* GEGEVEN TEKST *
◆ ◆ ◆
De definitie is dus redelijk ruim en wel zodanig dat allerlei vormen, zoals ook in rijen geplaatste bomen en struiken, er onder kunnen vallen. Dat is voor de commerciële vatbaarheid belangrijk.

Groot experiment

Bij Voedselbos Schijndel – en ook Sint Michielsgestel – heeft men ervoor gekozen te planten in het terrein zoals men het aantrof: voormalig maisakkers en weiland. De aarde is er doordrenkt met drijfmest; fosfaten en stikstof. En vermoedelijk ook een behoorlijke dosis AMPA, het glyfosaat afbraakproduct, waarvan het effect nog onbekend is. Het grondwaterniveau is hoog. Deze factoren bepalen de toestand van dit voedselbos-in-wording.
Een voedselbos is feitelijk permacultuur. En vanuit die cultuur is dit verschijnsel dan ook aangejaagd.
Bij dit Voedselbos Schijndel draait het onzes inziens meer om het experiment om van intensief gebruikt boerenland een vruchtbare natuurlijke biotoop te maken, dan dat het gaat om een voedselbos an sich. De aarde moet verbeteren. En tja, hoe de aarde werkt, daar weten we nog vrijwel niets van.
Voordat alle voorwaarden van de definitie van een voedselbos zijn ingevuld, zijn we misschien wel twintig jaar verder. In de definitie van de stichting spreekt men van minimaal vier lagen. (Uitgaande van Voedselbos Ketelbroek worden dat vermoedelijk hoge bomen, lage bomen, struiken en wat klimmers.) Dat is een aanzienlijke vereenvoudiging van de oorspronkelijke zeven of zelfs negen lagen:

In het huidige baby-stadium van dit Voedselbos Schijndel missen wij overigens de kruinlaag [1], maar die komt waarschijnlijk nog. We hebben begrepen dat met het aanplanten van walnoten wordt gewacht tot de bodem op sommige plaatsen wat opgehoogd is.

Zoemende insecten, kwetterende vogels, ruisende bladeren. In de verte bromt een auto op de provinciale weg. Die is in Nederland nooit ver weg. Maar verder: stilte. Er is hier helemaal niemand. Wij zijn hier eigenlijk ook niet, want enigszins illegaal. Maar we wilden toch echt zelf gaan kijken na de commotie en framing van alle kanten.
◆ ◆ ◆
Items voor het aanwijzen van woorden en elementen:

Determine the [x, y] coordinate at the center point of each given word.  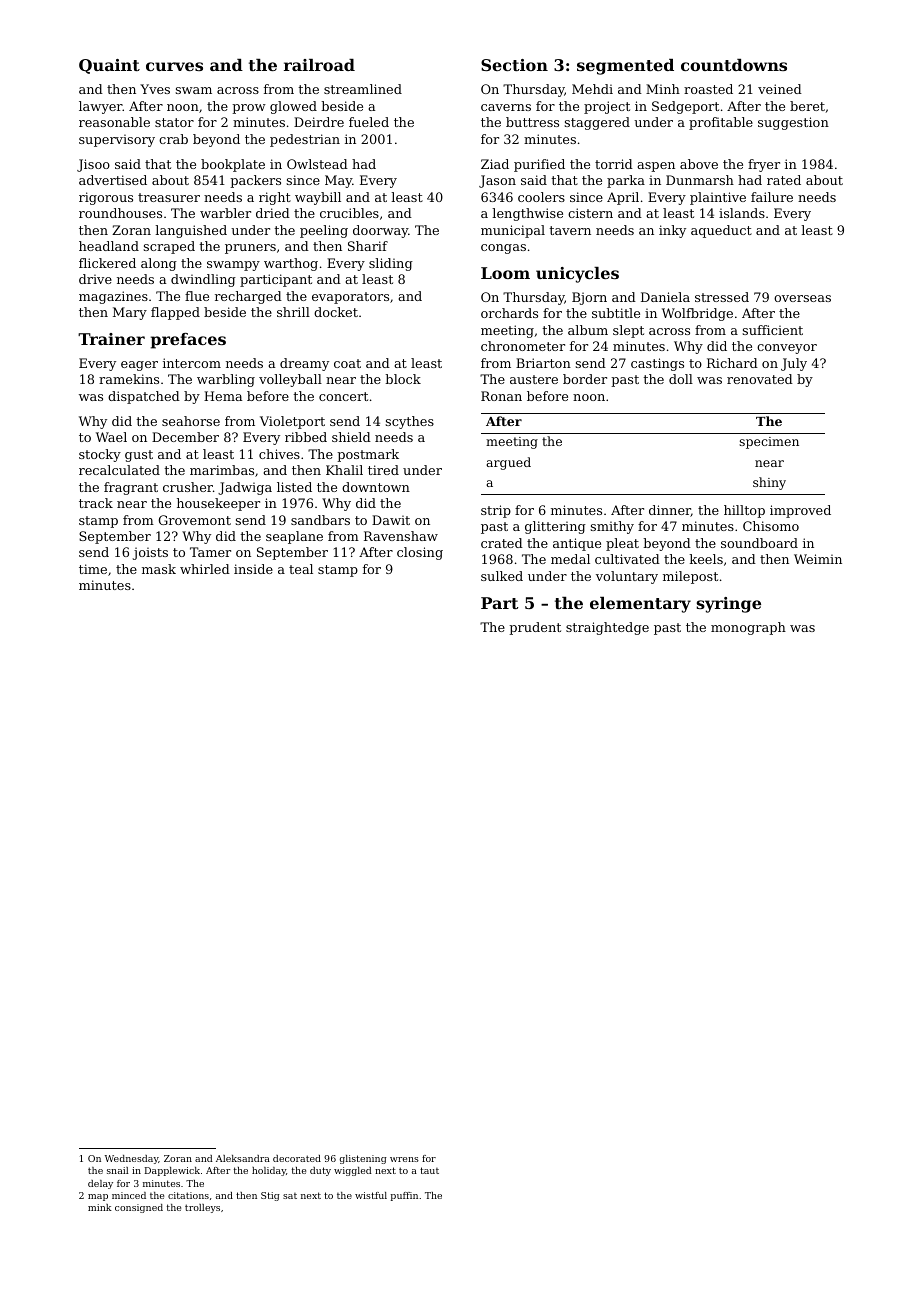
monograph [748, 628]
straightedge [607, 628]
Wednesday [131, 1159]
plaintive [718, 198]
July [794, 364]
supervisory [117, 140]
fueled [369, 122]
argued [508, 463]
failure [772, 197]
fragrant [131, 488]
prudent [535, 628]
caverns [506, 107]
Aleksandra [243, 1158]
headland [109, 246]
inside [253, 569]
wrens [404, 1159]
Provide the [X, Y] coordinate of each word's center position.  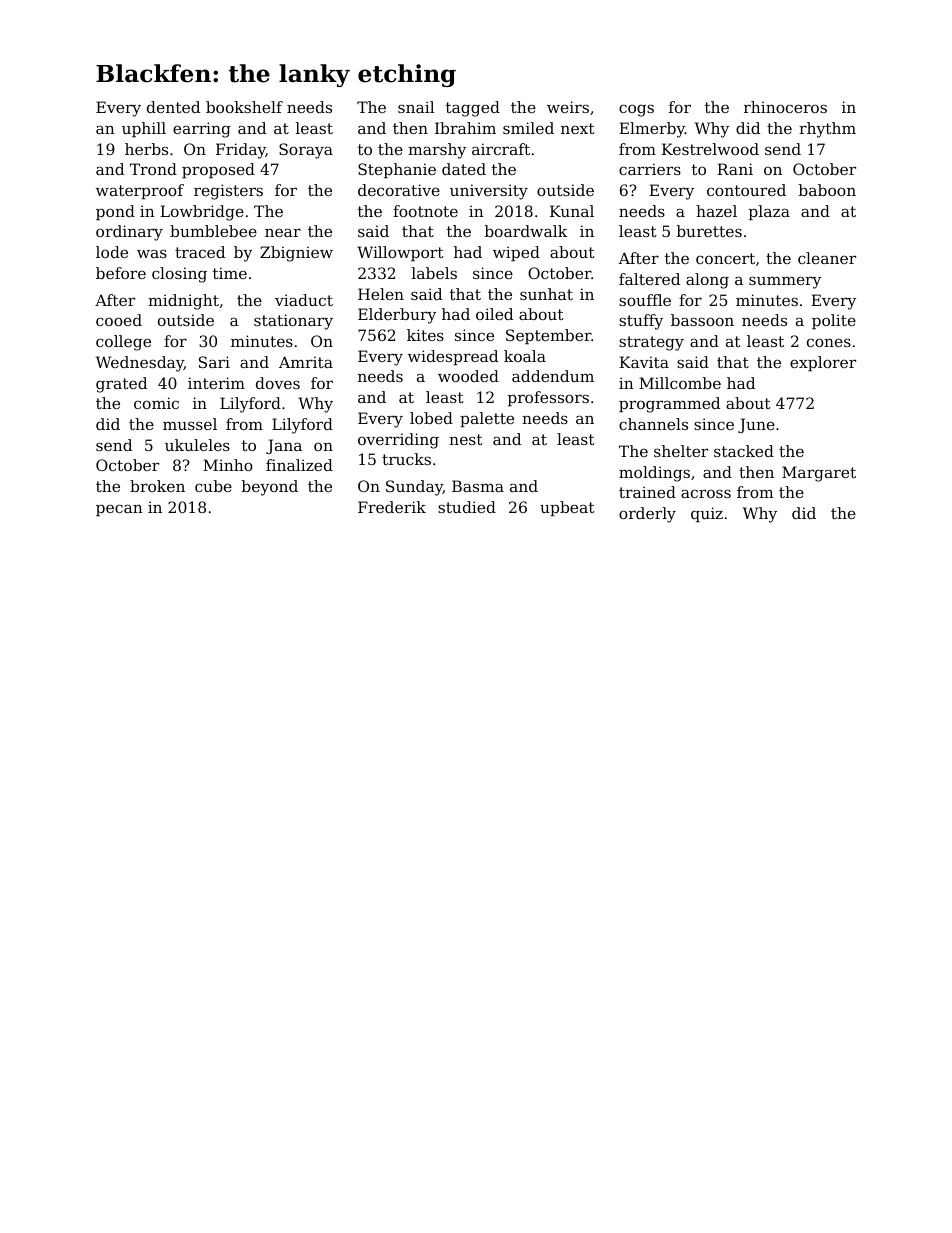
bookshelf [244, 107]
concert [725, 258]
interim [216, 383]
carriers [650, 169]
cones [829, 342]
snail [416, 107]
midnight [183, 302]
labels [434, 273]
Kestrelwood [710, 149]
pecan [119, 510]
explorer [823, 363]
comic [156, 403]
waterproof [140, 191]
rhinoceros [785, 107]
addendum [553, 376]
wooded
◆ ◆ ◆
* OPDRACHTEN *
a. Herschrijf het deel van de tekst over Voedselbos Schijndel dat begint met "De definitie is" en doorloopt tot en met "commerciële vatbaarheid belangrijk.". Vervang daarbij "redelijk" door "tamelijk".
b. Zet de tekst over Voedselbos Schijndel voort na de laatste zin.

* ANTWOORDEN *
a.
De definitie is dus tamelijk ruim en wel zodanig dat allerlei vormen, zoals ook in rijen geplaatste bomen en struiken, er onder kunnen vallen. Dat is voor de commerciële vatbaarheid belangrijk.

b.
Louise O. Fresco mist de koolhydraat houdende gewassen: aardappels (laag 6), rijst en dergelijke (laag 8)

Het wordt spannend of je met zo’n grootschalig voedselbos ook werkelijk een verschil kunt maken in de lokale voedselproductie. Louise O. Fresco heeft daar zo haar eigen beeld bij. Is de productie hoog genoeg en stabiel genoeg, en lukt het om alles te oogsten? Is de kwaliteit goed genoeg om een breder publiek aan te spreken? Staan voldoende mensen in de regio ervoor open om nieuwe dingen toe te voegen aan hun dieet? Kunnen de prijzen binnen het redelijke gehouden worden?

Voedselboswachters refereren er vaak aan dat in de reguliere landbouw de netto opbrengst per hectare ergens tussen de 300 en 500 euro ligt – in de praktijk liggen de bruto inkomsten rond de vijf mille en hoger. Gemiddeld heeft een reguliere boer 40 ha, het gemiddelde inkomen ligt rond de 50.000 euro. Het aantal boeren met 100+ ha groeit overigens.
In de reguliere markt wordt de opbrengst bepaald door het aanbod op de markt.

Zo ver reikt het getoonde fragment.